### Your assignment
Exactly transcribe the span of lines from the one containing "Task: Open Battery via its green icon" through the final line of the entries, inclusive, and nothing outside it. Exclude the pictures.
-- Records shown follows --
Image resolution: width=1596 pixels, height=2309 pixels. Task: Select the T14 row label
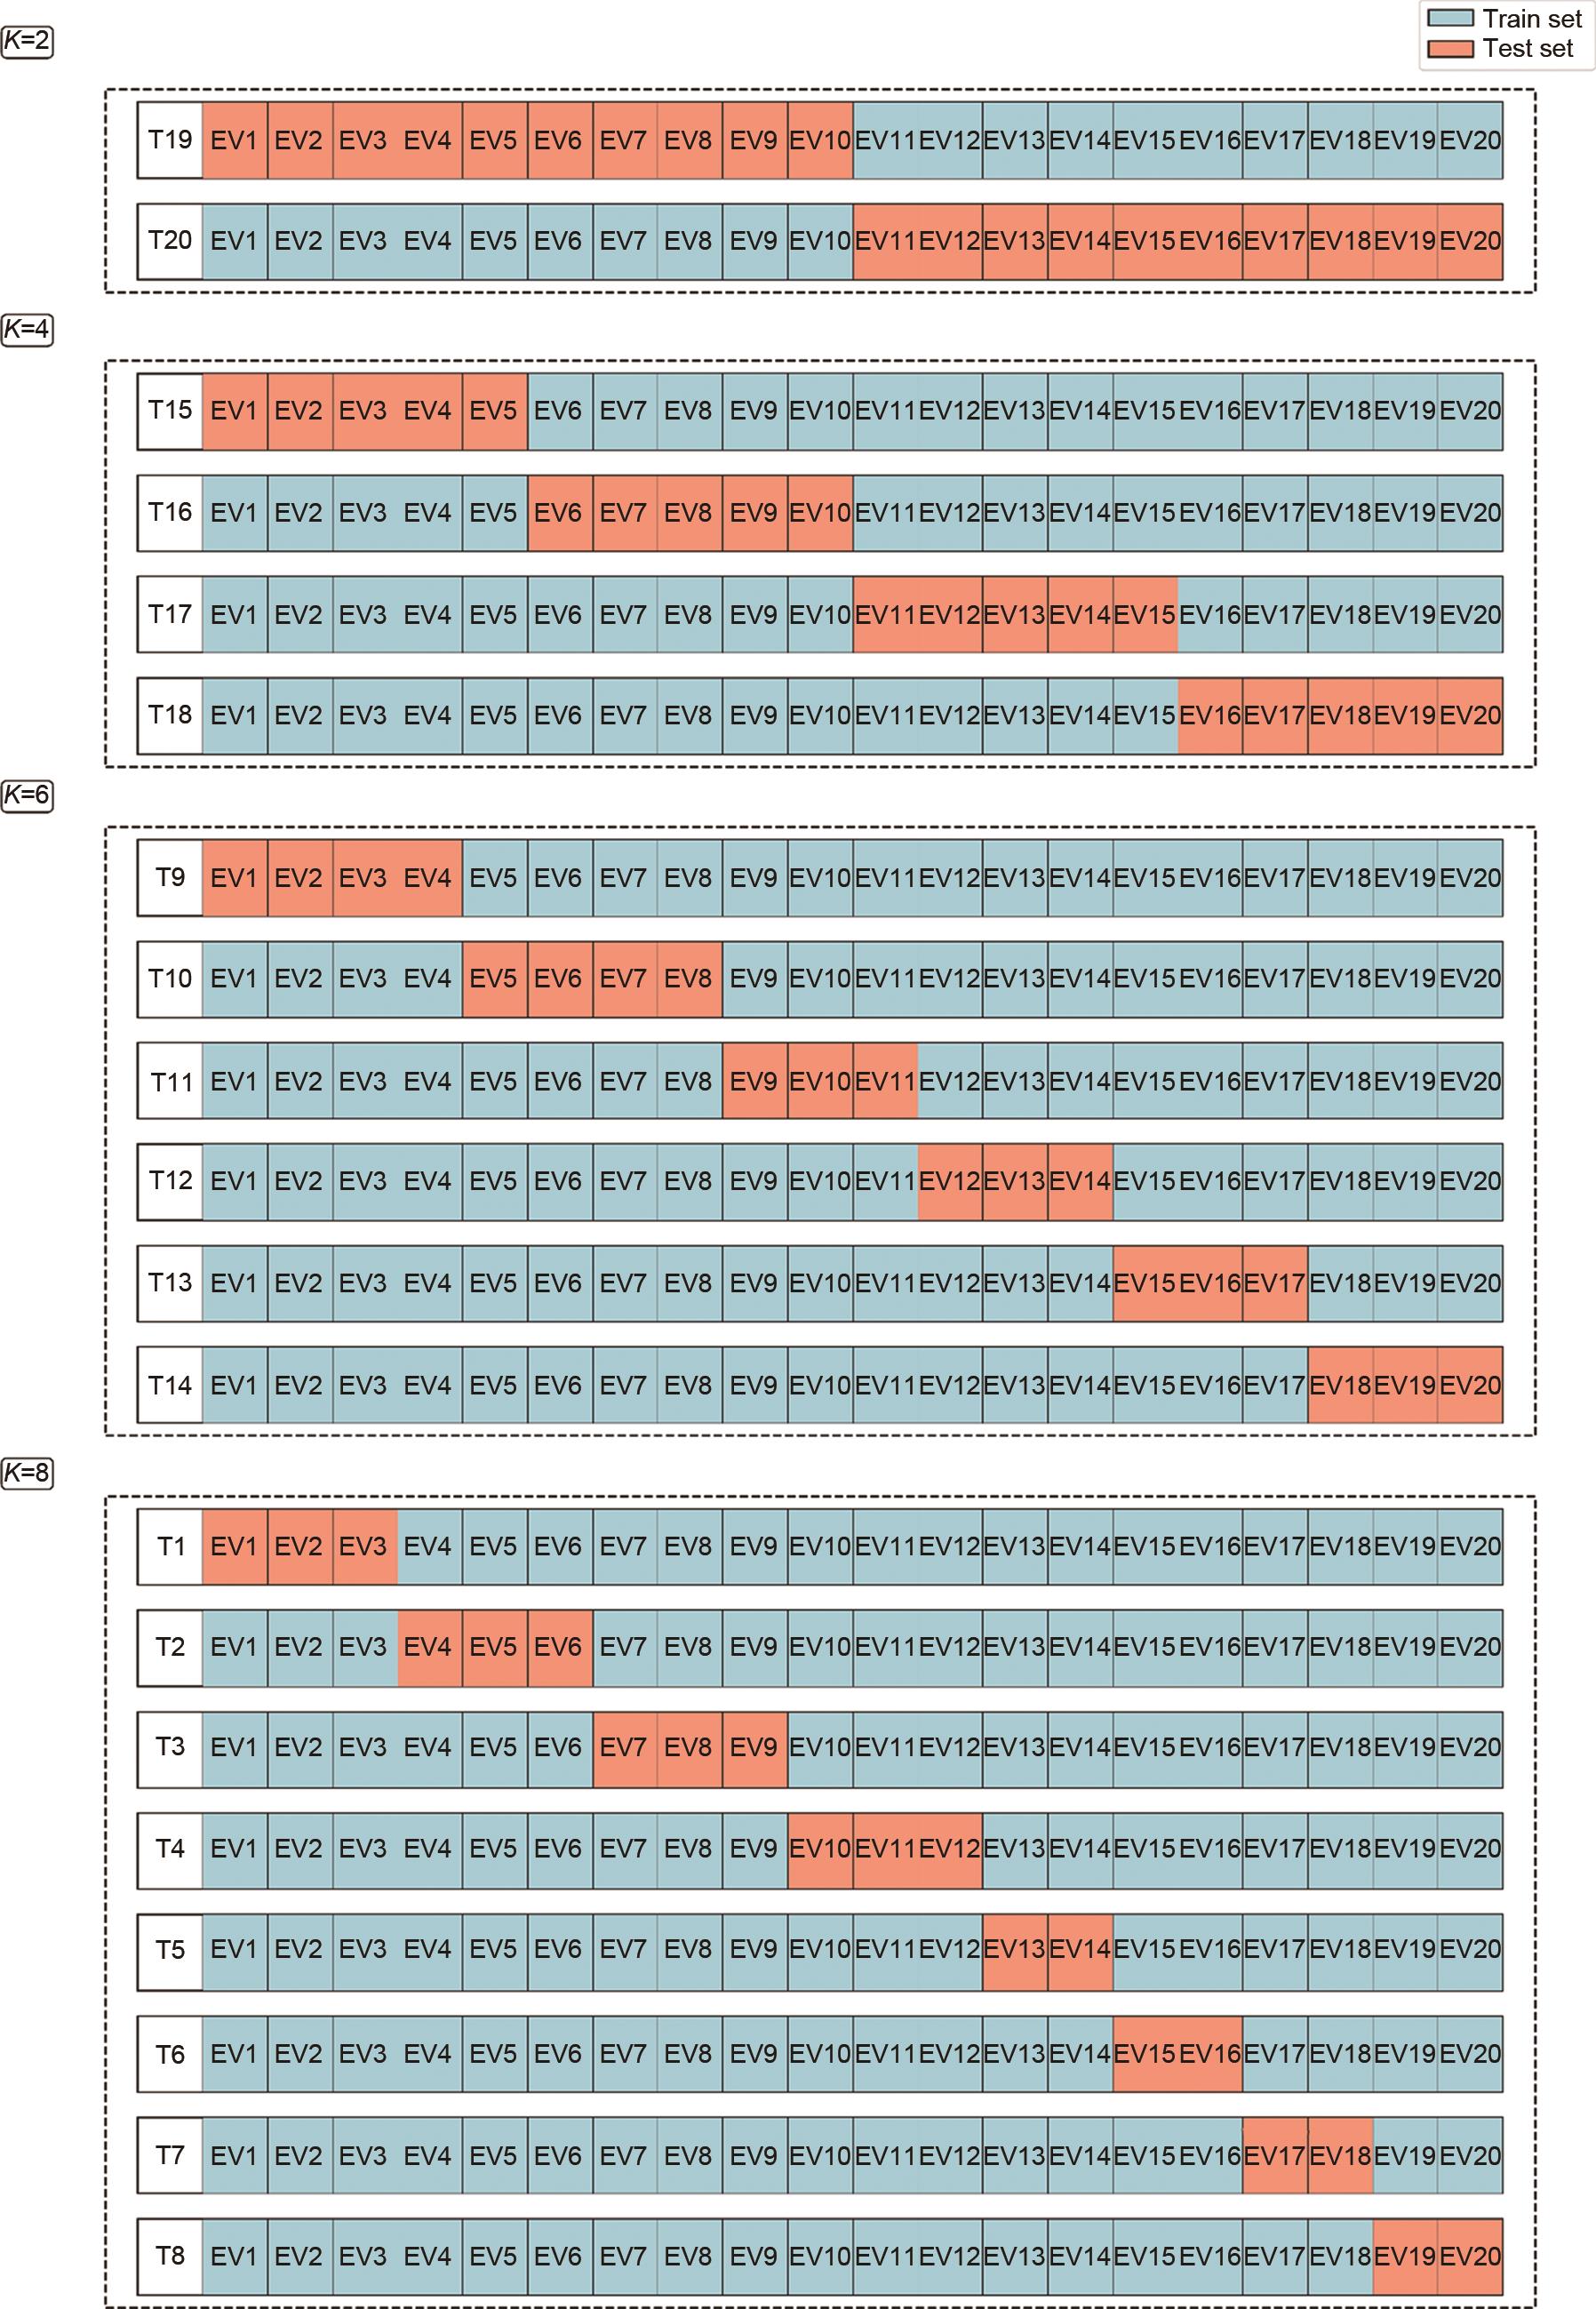coord(170,1385)
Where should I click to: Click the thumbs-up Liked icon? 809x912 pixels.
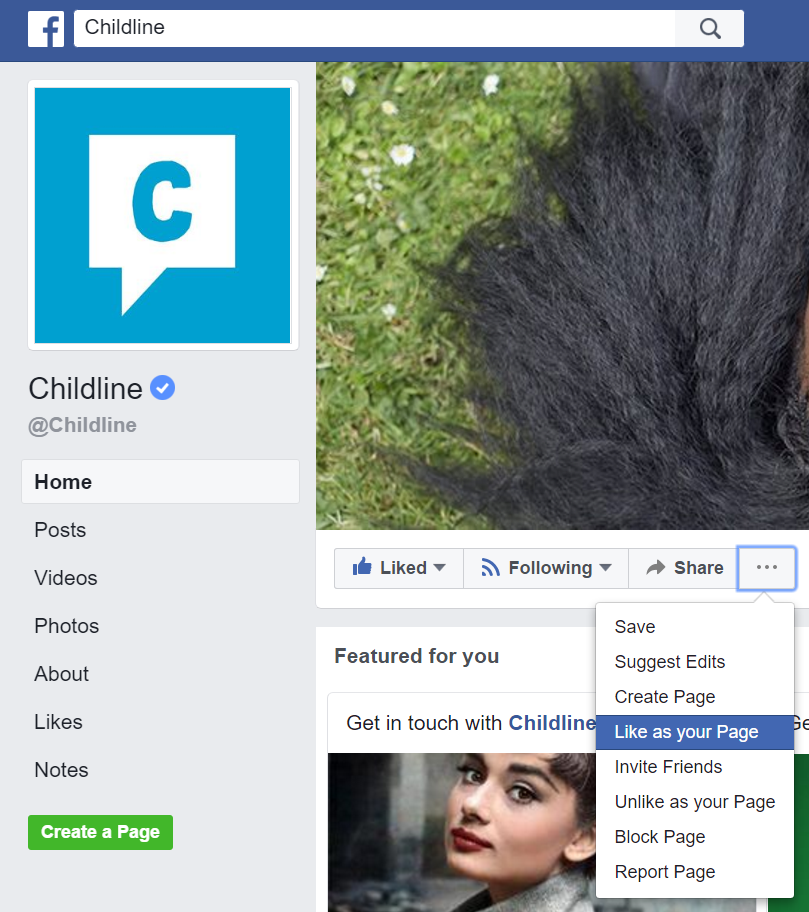(x=362, y=567)
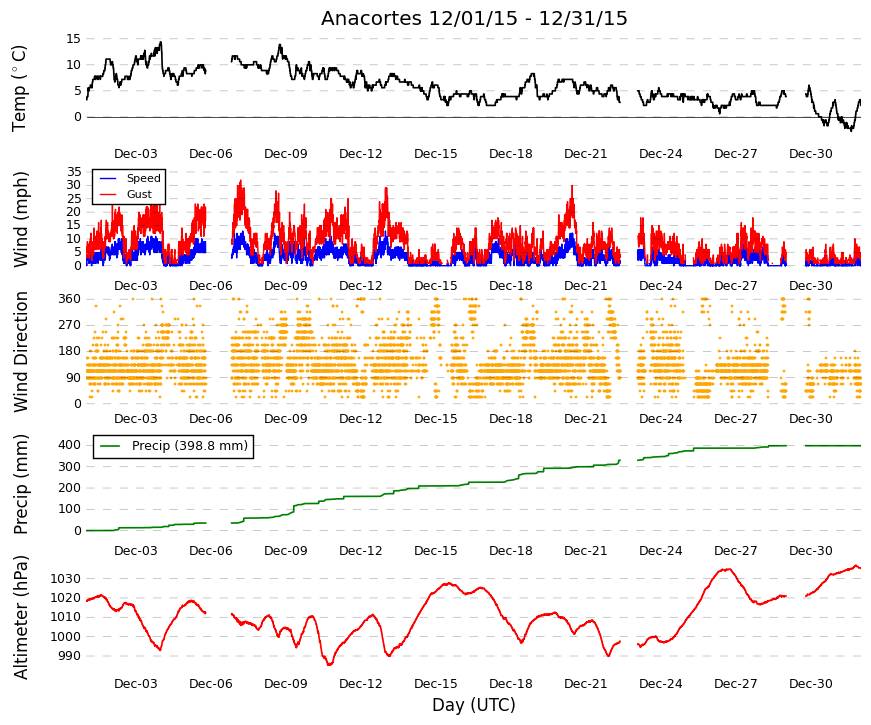Click the Temp (°C) axis label
The image size is (871, 725).
(x=19, y=88)
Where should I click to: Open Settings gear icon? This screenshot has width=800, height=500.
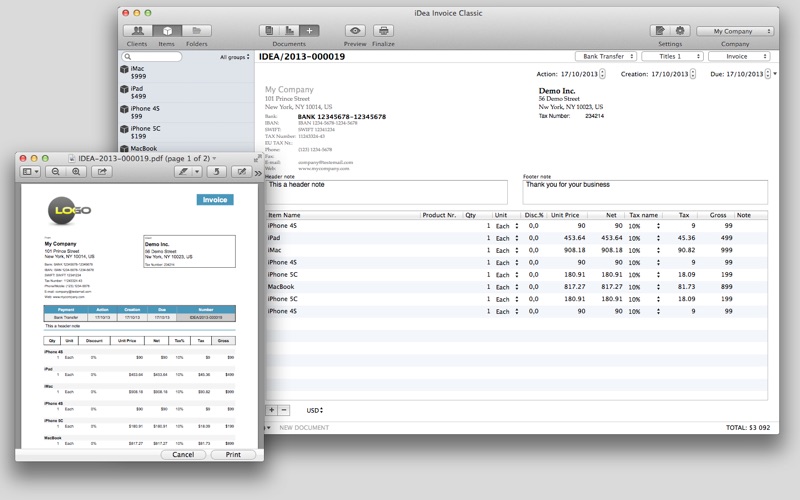(680, 32)
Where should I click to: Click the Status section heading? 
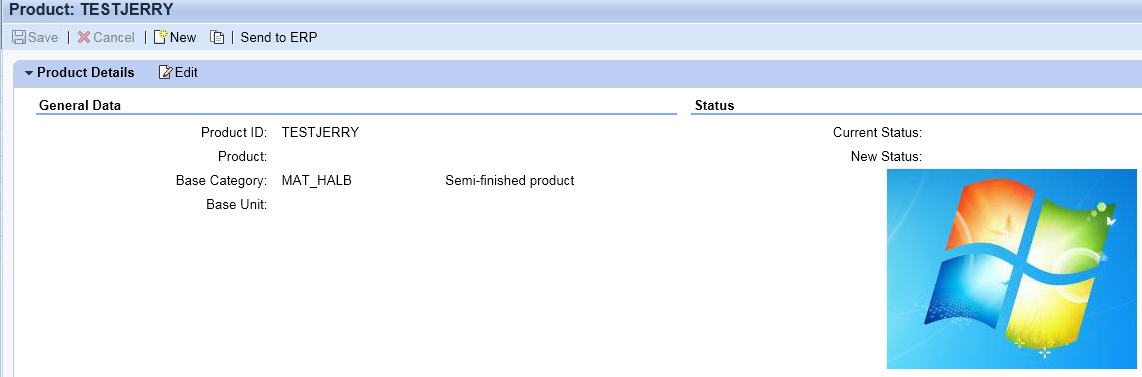pyautogui.click(x=714, y=106)
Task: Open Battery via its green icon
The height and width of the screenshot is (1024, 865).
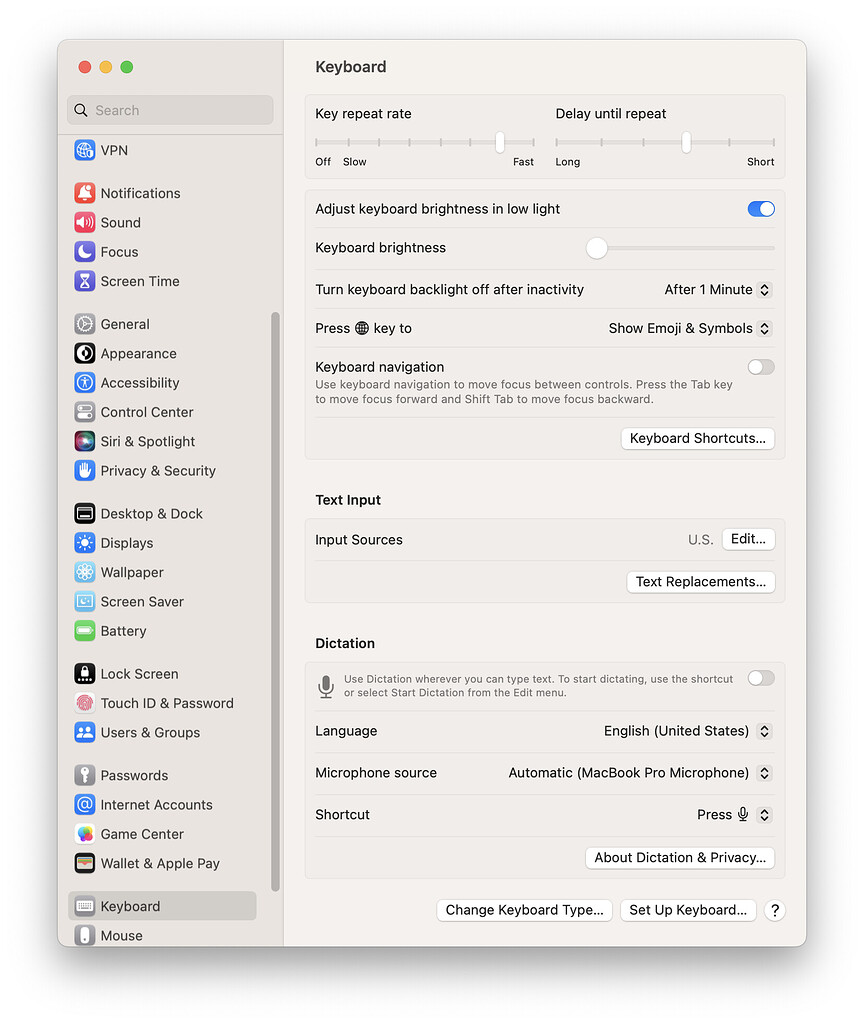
-- Records shown concluded --
### Your response
Task: Open Battery via its green icon
The height and width of the screenshot is (1024, 865).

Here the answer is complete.